The photocatalytic process leading to the photodegradation of organic pollutants in solutions occurs when TiO2 is emerged in the solution and submitted to radiations with energies equal or higher than the band gap; i.e. UV radiation is required due to the optical band gap of 3.2 eV for anatase polymorph [5], [6]. In such conditions, photogenerated electron-hole pairs are created with the electrons being promoted in the conduction band (CB) and holes in the valance band (VB). Depending on the lifetime of the electron-holes pairs, the excited CB electrons and VB holes can either recombine and then dissipate the absorbed energy as heat or photons or catalyze redox reactions which occur at the interfaces between the semiconductor (SC) and the surrounding media.
The incorporation of noble metal nanoparticles (NPs) into the host matrix TiO2 is a recent strategy to overcome the problem of low lifetimes for the photogenerated electron-hole pairs. This criterion improves the photocatalytic activity of metal doped titanium dioxide [7]. Doping with metal ions has an effect on the photocatalytic activity of TiO2. Some previous reports underlines that metal doping contributes to lower the threshold absorption energy of doped TiO2 able to enhance the photocatalysis efficiency. Moreover, other references on doping effects point out the tendency of doping sites to act as recombination centres for electrons and holes contributing then to increase the lifetime of photogenerated electron-hole pairs with the benefit of the increasing photoactivity [8]. As a photocatalyst, TiO2 absorbs only ultraviolet region (wavelength < 390 nm) due to the wide band gap. Although, solar light contains only about 2–3% UV light, therefore, TiO2 based materials which can harvest solar light are always in need. Modifications by various strategies have been applied to make the TiO2 as visible light active material by doping with metal and non metals or co-dopoing [9].
Whatever the situation in which TiO2 based photocatalysts are used, the concentration of photogenerated charge carriers and the lifetimes of electron/hole recombination are the main parameters acting on the photocatalytic efficiency.

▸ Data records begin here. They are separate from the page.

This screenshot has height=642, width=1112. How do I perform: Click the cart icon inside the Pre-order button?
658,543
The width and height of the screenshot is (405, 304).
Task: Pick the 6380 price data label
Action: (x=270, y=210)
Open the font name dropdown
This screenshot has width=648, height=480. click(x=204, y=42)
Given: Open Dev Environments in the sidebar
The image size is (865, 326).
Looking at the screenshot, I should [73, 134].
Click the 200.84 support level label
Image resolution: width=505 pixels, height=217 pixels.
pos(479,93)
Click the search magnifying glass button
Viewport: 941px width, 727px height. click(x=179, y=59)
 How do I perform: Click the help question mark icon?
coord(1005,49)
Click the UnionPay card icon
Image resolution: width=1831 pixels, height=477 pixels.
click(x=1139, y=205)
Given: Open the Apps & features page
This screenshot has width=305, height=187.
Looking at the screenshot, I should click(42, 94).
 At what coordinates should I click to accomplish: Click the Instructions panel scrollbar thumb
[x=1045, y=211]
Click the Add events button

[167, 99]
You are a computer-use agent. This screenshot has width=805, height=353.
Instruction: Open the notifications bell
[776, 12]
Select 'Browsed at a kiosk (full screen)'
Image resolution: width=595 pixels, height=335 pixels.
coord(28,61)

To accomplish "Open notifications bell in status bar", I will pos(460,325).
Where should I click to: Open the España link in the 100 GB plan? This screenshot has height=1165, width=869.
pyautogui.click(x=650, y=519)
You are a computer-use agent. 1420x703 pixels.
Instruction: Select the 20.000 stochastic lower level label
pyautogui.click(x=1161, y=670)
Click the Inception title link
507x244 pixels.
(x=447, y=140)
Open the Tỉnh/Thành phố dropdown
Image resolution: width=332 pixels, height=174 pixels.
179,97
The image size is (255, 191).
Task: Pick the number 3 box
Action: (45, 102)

Also, the present work focused on comparative studies of synthesis and characterization of physical features as well as an evaluation of the photocatalytic efficiency of Cu-, Ag- and Eu- doped TiO2 nanoparticles prepared by the sol-gel method. As a doping agent, Cu has been employed in semiconducting materials where it acts as traps of charge carriers interceding then in the interfacial transfer by reducing the electron-hole recombination rates. The ionic radius of Cu2+ (0.68 Å) is quite closer to the Ti4+ (0.74 Å) therefore the incorporation of this element into TiO2 is expected to be of a substitutional nature in the crystalline sites. This situation contributes to modify the electronic density of states inside the band gap of a pure structure [10]. For Ag doping, the tendency is to form Ag rich clusters superimposed to TiO2 particles with the involvement of plasmon resonance at the interfaces. The co-existence of Ag-clusters with TiO2 contribute in one hand to enhance the electromagnetic field at the interfaces and reinforcing the photoinduced charge carriers and on the other hand they promote interfacial charge-transfer process limiting also the recombination rates. Indeed, electronic band alignment at the interfaces Ag-clusters-TiO2 favors the migrations of the photogenerated electrons to metallic particles. This process increases the lifetime of holes leading then to the redox reactions required for the PC oxidation of organic pollutants [11], [12] as it was also demonstrated by our group on other family of photoactive oxides as BiVO4. For lanthanide ions, they are well known for their ability to form complexes with various Lewis bases (e.g., acids, amines, aldehydes. Alcohols, thiols, etc) in the interaction of these functional groups with the f-orbitals of lanthanides [13]. Eu ions doping may contribute to locate some Eu rich composition on the surface of TiO2. In such situation, organic pollutants may have tendency to concentrate on the semiconductor surfaces where the probability is enough high to fix easily superoxide or hydroxyl radicals [14]. Moreover, as earlier reported [15], lanthanide ions allows an efficient separation of electron-hole pairs in accordance with photocurrent response measurements which might also apply to photocatalytic process.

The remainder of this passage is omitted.